We went on to Matsumoto, where we stayed at a charming ryokan. The purpose was to visit the castle, one of the few remaining castles of old Japan. It is not as big and imposing as Himeji, but still very interesting. There is quite a nice garden around it, where some sakuras and quinces were blooming.
stone lantern and weeping cherry
The only problem was that it was Sunday, and rather crowded. A lot of families were there, and climbing the steep narrow stairs in the crowd was at times a bit difficult. Nevertheless, it was attractive and interesting. We were recompensed for our efforts by the usual sumptuous dinner at the ryokan after a restoring bath in their onsen pool.

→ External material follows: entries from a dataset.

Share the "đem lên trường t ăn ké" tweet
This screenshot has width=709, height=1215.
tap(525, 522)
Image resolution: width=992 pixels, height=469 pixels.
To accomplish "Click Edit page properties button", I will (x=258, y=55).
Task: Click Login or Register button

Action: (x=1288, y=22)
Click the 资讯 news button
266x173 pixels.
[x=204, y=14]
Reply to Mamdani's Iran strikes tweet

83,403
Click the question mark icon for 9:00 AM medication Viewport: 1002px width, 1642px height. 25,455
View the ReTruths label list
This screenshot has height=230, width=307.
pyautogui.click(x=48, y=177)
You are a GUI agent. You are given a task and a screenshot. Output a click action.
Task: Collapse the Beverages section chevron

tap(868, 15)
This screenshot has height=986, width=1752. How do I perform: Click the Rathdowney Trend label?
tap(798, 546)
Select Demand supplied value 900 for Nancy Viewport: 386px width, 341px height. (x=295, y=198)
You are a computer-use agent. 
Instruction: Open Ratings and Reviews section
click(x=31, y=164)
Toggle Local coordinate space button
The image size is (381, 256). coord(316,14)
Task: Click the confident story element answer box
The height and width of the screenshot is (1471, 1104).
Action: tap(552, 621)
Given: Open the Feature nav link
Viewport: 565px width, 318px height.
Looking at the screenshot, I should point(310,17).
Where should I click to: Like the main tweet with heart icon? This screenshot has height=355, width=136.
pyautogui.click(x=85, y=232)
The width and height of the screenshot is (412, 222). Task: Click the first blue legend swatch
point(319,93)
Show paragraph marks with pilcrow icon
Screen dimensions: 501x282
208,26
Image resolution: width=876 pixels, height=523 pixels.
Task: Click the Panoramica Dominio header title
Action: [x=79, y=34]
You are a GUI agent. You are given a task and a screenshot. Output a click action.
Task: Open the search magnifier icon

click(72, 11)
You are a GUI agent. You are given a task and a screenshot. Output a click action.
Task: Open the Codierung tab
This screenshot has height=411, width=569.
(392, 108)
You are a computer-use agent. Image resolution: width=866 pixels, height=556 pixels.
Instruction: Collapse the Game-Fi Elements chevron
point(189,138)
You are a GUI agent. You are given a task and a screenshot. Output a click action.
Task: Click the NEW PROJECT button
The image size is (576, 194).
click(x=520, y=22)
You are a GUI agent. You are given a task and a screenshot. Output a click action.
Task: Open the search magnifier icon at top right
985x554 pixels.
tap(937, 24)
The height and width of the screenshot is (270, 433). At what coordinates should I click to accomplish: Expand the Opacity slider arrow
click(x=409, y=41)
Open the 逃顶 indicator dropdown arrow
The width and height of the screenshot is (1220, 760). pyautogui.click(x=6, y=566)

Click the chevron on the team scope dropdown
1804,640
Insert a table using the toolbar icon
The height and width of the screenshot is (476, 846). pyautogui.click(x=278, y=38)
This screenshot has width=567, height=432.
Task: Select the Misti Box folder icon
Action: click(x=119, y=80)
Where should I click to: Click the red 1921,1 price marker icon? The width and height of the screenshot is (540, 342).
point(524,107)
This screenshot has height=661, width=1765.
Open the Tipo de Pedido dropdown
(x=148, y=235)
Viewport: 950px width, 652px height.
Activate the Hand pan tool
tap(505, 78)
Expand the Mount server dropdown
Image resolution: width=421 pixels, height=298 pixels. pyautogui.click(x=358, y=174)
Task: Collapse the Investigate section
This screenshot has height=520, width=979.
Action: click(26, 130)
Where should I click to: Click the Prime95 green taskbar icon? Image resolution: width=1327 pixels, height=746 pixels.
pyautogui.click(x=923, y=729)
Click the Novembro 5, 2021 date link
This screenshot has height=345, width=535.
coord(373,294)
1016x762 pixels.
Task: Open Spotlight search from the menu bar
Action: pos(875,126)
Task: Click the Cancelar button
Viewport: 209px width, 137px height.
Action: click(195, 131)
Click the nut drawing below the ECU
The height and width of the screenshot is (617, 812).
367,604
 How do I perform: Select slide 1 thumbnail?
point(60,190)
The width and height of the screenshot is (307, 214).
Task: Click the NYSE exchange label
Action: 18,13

We only stayed there overnight, and went on to Takayama, an old town in the mountains, left untouched by the war, and with many old houses still standing. It is in part because of its relatively isolated location in the mountains. There are many interesting shops, and they make a particularly attractive lacquer. I could not resist buying some pieces, with the problem of placing them in my suitcase left to deal with later!
Takayama, the river
The next day was supposed to be their big matsuri day, which is one of the more famous in Japan. Unfortunately, we woke up to steady rain, and they had to cancel the parades, the famous floats remained in their garages, you could just go take a peek at them. Some of the streets have covered sidewalks, so I did some more shopping and then walked back to the hotel, getting wetter and wetter in spite of my umbrella. I gave up walking in the afternoon and crossed the street to the town hall, which offers free computer use, and surfed the net to my heart's content.
We went on to Kanazawa, a very nice city on the west coast. For those who have seen the NHK taiga drama Toshiie to Matsu, this is where the Maedas ruled. The castle unfortunately burned down (except for some outer buildings) in the 19th cent. But the gorgeous park remained. It is Kenrokuen, one of the 3 most beautiful gardens in Japan. It was very overcast, but still really quite splendid.
I will spare you more cherry tree pictures! The next day we went to visit the so-called ninja-temple. It actually has nothing to do with ninjas, but is called that because it is full of trapdoors, secret passages and stairways. It has various escape routes and a secret safe chamber for the Maeda lord. It was built by Toshiie and Matsu's younger son, the 3rd lord Maeda in the 17th century. The rest of the city is very attractive to walk around in, with many "samurai houses" still standing.